• **Information supplied**
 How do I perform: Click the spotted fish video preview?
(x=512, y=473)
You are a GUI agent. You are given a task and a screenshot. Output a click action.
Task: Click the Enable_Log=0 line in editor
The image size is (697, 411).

...

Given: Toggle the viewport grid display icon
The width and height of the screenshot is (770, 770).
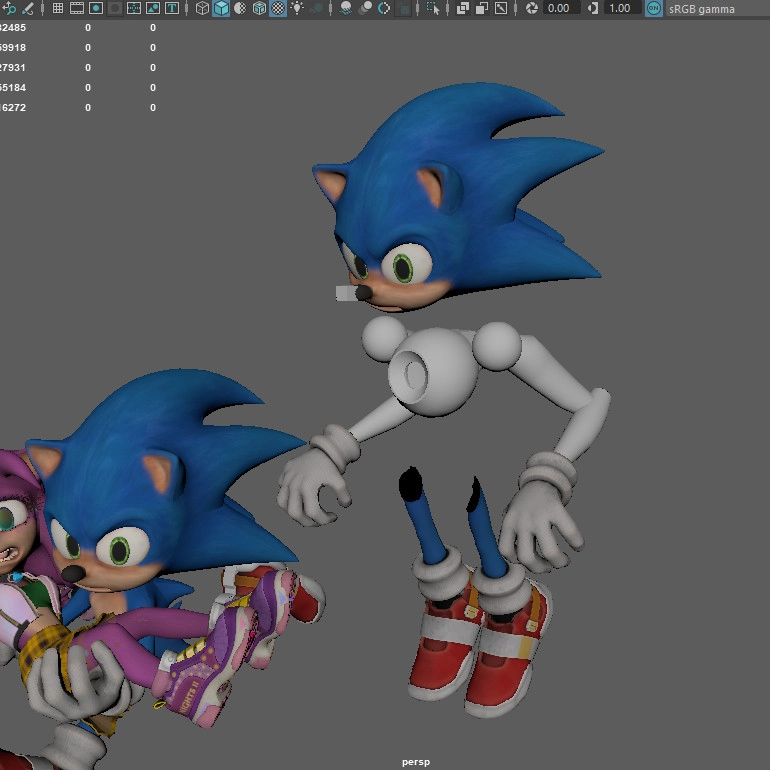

• **What this task involves**
Please return the lines above that run from the line containing "How do I perform: Click" to the line containing "The image size is (697, 411).", inclusive, exactly and with no other lines.

• **Answer for the task**
 How do I perform: Click the spotted fish video preview?
(x=512, y=473)
You are a GUI agent. You are given a task and a screenshot. Output a click action.
Task: Click the Enable_Log=0 line in editor
The image size is (697, 411).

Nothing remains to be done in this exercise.